_Assignment_. Only the lines from the line containing "Where should I click to: Change" through the final line of the entries should be printed, exactly as given, with the pictures left out.

_Supplied entries_.
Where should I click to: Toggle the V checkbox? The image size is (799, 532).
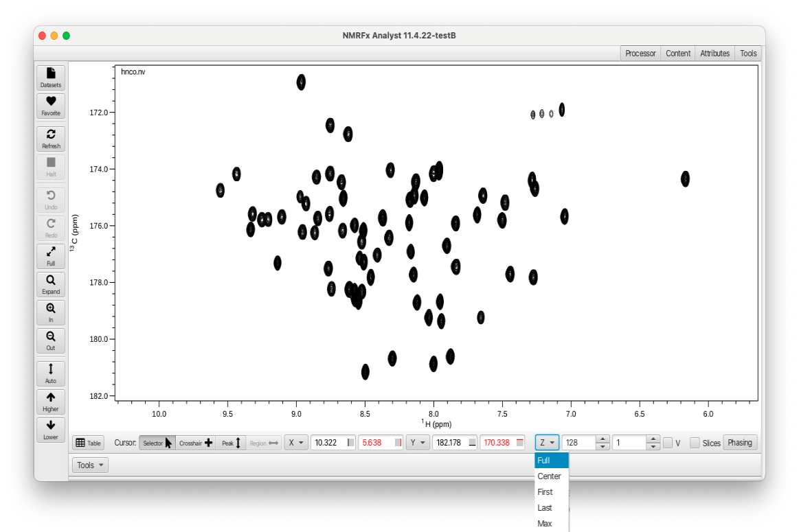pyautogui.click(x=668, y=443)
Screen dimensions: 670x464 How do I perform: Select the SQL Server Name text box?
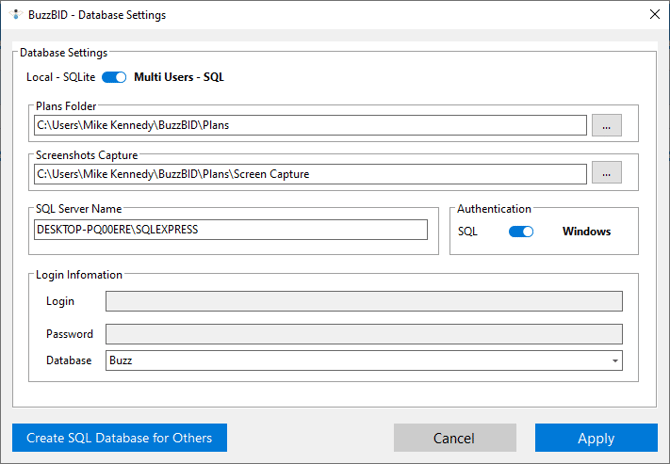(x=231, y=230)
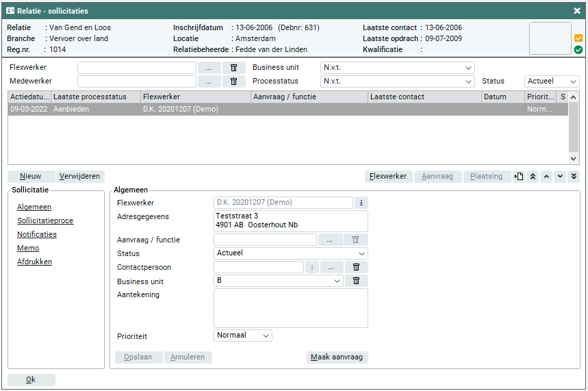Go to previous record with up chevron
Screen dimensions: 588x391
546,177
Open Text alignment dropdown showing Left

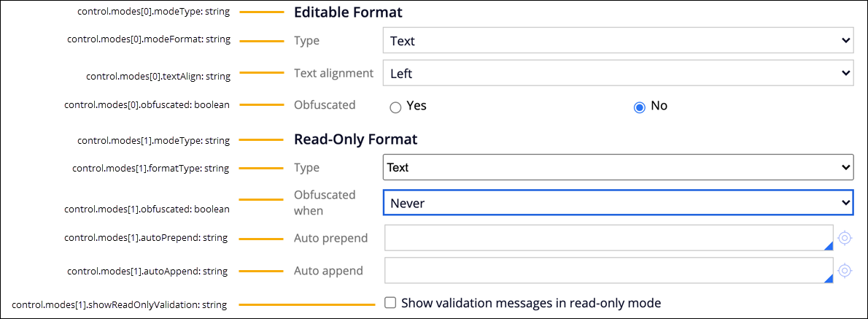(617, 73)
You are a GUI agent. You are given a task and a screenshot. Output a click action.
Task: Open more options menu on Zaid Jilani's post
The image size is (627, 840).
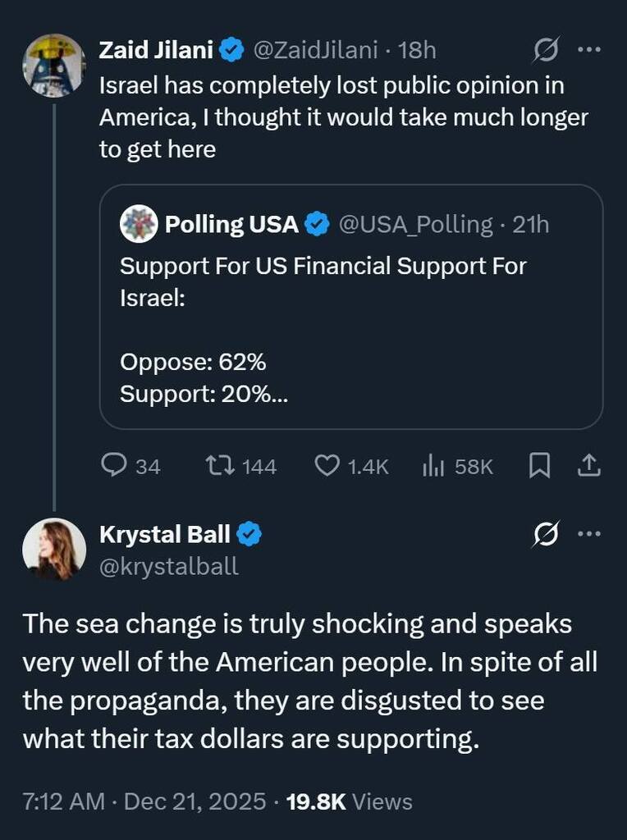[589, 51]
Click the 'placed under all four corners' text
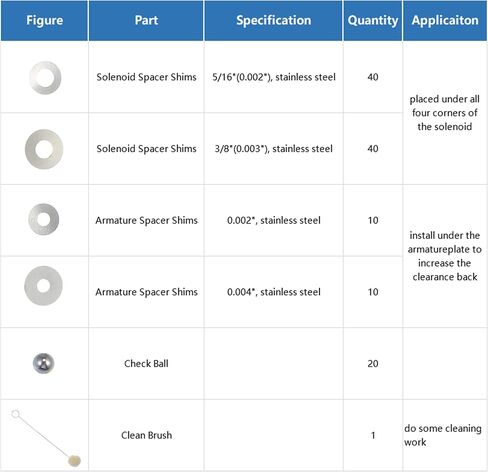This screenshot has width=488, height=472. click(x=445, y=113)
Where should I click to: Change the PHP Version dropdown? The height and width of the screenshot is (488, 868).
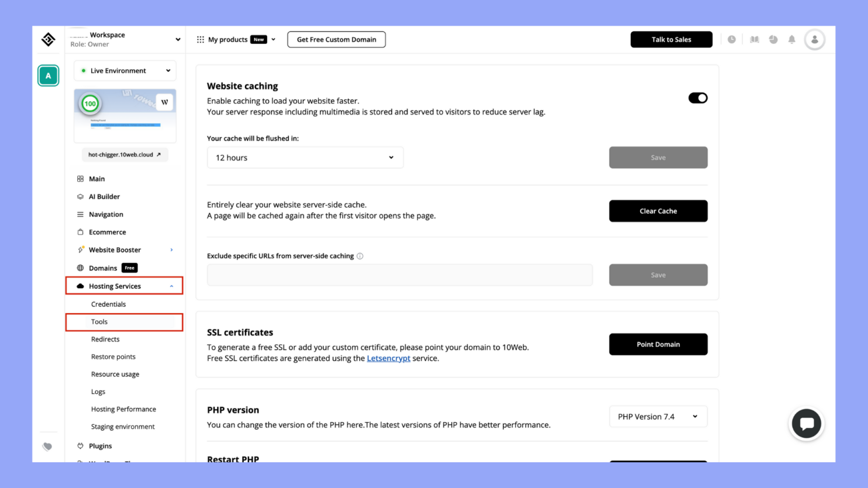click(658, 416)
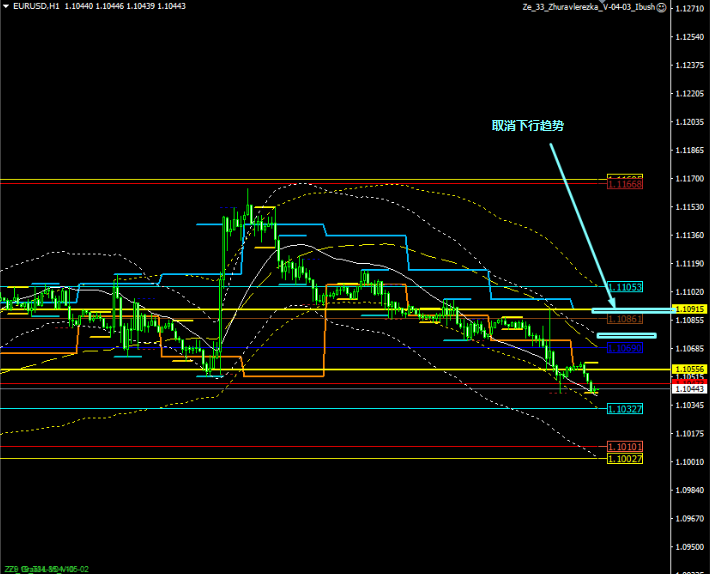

_Response to the task_.
Where should I click to: Change the PHP Version dropdown? The height and width of the screenshot is (488, 868).
click(658, 416)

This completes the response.